Mas era verdade, ali estava um aerograma amarelinho, com o seu nome no endereço. Mirou, virou o pequeno rectângulo de um lado, revirou do outro. Procurou o remetente mas estava em branco. De quem seria?
Não estando habituado a receber correspondência, nem ligou à cor da missiva. Normalmente, as cartas vindas do puto eram azuis. Os amarelos tinham sentido contrário. A não ser que fossem escritos por outro militar num outro local qualquer da guerra.
Remirou de novo, coçou a cabeça e sem pressa, maquinalmente, desdobrou o aerograma.
Os autores da brincadeira, mais uns quantos que se lhes juntaram, miravam de longe, agremiados, a ver no que aquilo iria dar
O Pinheiro começou a ler, silenciosamente, mantendo um ar carregado, saturado de pontos de interrogação como se questionasse:
-Da minha irmã?
Mesmo ao longe, notaram a alteração gradual do seu fácies. À medida que avançava na leitura, foi ruborescendo, o cenho carregando, os lábios crispando a denunciar a fúria crescente. O seu olhar parecia lançar chispas. Acabou de ler, amarfanhou furiosamente o papel e vociferou colérico:
- Puta de merda! Quem pensa ela que é?
Seguiu-se uma torrente de asneiras, tantas quantas conseguiu sacar do seu reportório de caserna, atirando-as em catadupa para cima da desgraçada, à medida que, gesticulando furiosamente, acelerava o passo em direcção à caserna. Durante um bom bocado ninguém mais o ouviu.
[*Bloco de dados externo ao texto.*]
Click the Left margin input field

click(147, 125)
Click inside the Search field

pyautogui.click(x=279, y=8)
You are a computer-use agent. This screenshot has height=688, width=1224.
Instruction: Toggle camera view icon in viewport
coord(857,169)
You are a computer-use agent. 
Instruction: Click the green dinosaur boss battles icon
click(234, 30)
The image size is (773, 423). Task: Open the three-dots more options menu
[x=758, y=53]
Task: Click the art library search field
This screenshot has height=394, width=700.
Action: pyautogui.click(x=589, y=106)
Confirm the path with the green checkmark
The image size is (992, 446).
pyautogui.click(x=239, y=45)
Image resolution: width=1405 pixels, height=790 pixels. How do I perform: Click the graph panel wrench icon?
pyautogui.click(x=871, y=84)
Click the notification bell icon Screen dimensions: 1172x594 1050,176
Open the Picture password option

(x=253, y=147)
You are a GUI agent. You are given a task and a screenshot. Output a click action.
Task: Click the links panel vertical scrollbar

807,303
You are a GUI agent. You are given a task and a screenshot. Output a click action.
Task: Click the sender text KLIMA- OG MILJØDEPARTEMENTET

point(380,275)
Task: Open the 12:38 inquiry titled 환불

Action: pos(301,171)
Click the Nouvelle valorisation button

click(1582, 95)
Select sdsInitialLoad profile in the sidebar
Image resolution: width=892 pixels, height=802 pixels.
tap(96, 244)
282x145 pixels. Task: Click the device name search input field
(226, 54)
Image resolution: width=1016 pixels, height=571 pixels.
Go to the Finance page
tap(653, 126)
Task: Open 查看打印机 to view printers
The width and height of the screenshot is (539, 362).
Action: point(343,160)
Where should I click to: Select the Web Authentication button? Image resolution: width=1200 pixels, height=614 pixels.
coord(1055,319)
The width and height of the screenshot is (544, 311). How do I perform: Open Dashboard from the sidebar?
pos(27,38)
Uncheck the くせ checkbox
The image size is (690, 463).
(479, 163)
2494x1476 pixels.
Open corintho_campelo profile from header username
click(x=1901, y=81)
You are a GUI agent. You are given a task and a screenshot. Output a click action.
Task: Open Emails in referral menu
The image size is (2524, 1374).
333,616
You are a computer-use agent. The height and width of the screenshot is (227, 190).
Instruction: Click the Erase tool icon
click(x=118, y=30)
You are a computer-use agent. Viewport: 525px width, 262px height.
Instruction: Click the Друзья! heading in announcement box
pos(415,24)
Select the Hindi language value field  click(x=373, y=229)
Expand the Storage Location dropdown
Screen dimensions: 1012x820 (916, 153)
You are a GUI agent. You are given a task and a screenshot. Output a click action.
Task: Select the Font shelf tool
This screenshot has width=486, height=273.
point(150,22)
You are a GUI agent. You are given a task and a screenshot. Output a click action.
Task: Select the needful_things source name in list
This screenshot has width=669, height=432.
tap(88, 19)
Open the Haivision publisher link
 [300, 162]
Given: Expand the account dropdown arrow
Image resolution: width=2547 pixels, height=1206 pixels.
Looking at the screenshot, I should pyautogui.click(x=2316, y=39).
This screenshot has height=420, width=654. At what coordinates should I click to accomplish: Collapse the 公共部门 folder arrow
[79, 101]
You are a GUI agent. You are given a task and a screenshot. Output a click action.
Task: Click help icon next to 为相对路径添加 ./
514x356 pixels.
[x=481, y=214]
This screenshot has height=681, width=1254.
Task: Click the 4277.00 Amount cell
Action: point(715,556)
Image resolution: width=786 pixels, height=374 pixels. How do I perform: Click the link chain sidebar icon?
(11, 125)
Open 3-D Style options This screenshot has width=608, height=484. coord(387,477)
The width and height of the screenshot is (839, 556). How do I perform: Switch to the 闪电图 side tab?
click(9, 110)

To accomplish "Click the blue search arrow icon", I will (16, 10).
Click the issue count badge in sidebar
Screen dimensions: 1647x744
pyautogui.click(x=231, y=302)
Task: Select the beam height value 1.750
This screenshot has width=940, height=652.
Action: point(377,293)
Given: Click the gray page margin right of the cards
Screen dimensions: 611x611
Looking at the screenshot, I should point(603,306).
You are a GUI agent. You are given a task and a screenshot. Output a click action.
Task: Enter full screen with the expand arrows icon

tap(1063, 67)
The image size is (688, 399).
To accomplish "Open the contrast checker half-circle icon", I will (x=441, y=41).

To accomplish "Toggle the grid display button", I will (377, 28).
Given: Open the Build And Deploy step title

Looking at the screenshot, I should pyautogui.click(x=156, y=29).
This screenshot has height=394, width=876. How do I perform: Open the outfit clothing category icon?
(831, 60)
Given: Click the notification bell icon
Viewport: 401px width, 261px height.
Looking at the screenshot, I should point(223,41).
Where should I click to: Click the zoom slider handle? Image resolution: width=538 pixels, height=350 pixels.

Comprometidos, os autores da patifaria, riam à socapa. Creio que nenhum se atreveu a confessar a autoria do escrito, mesmo sabendo que, se o fizesse, ilibaria a desgraçada das culpas que não tinha. Assim, o Pinheiro continuou convencido de que a carta era mesma da sua infeliz irmã, demonstrando acreditar ser ela capaz disso ou de coisa pior. Razões haveria para que nunca lhe tivesse escrito.
Só não sei se alguma vez se dignou responder à ofensa.